DATA TO PROCESS:
=-=-=

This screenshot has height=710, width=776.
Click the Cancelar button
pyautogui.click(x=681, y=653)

=-=-=

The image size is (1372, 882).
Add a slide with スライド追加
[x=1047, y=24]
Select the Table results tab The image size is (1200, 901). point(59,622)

=-=-=

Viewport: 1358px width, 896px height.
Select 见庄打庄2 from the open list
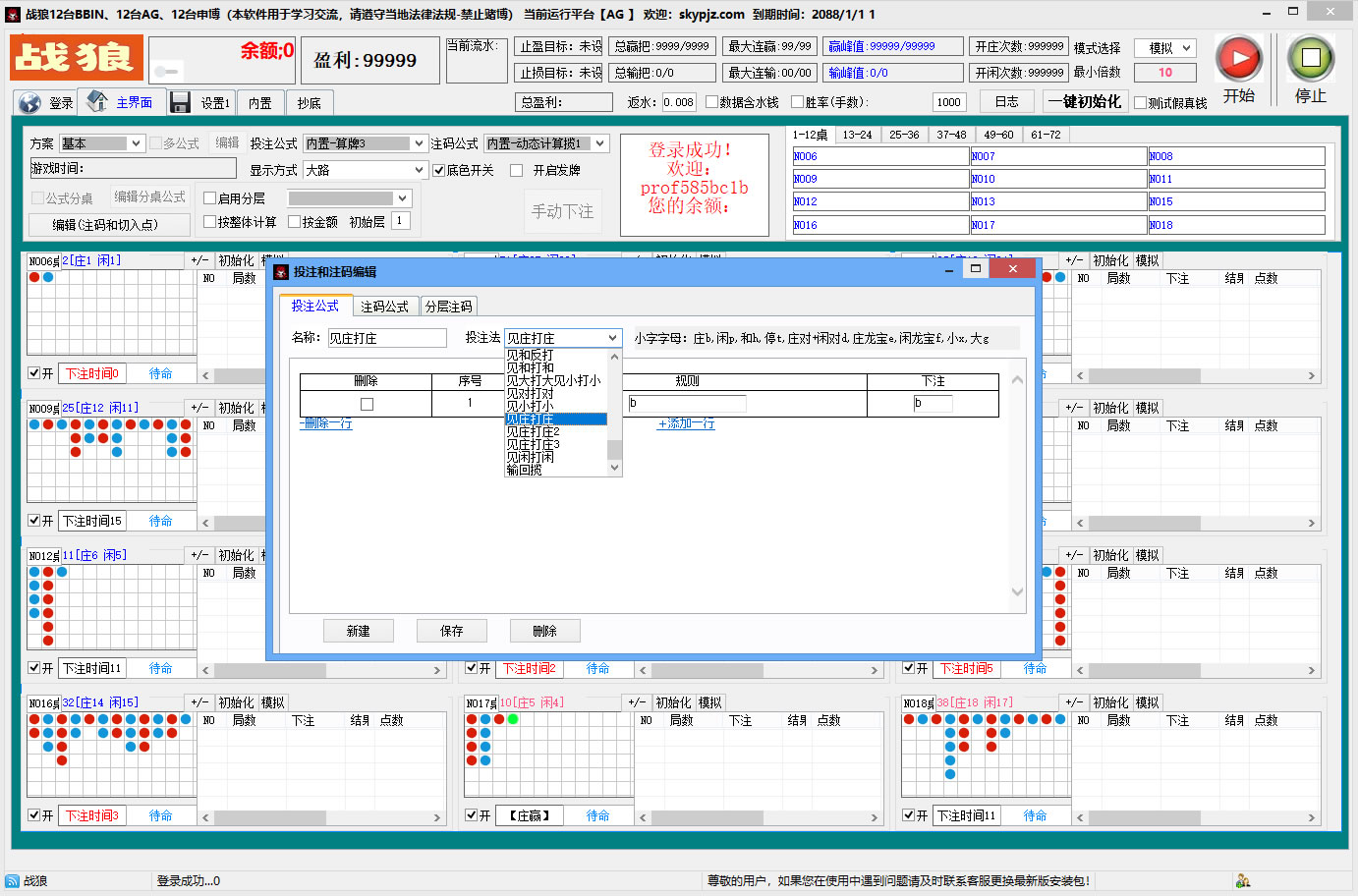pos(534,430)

=-=-=

TASK REQUIREMENTS: Once the line with "The image size is (1372, 882)." is found in the records above, print exactly that line and every line after it through the line with "Select the Table".

THE ANSWER:
The image size is (1372, 882).
Add a slide with スライド追加
[x=1047, y=24]
Select the Table results tab The image size is (1200, 901). point(59,622)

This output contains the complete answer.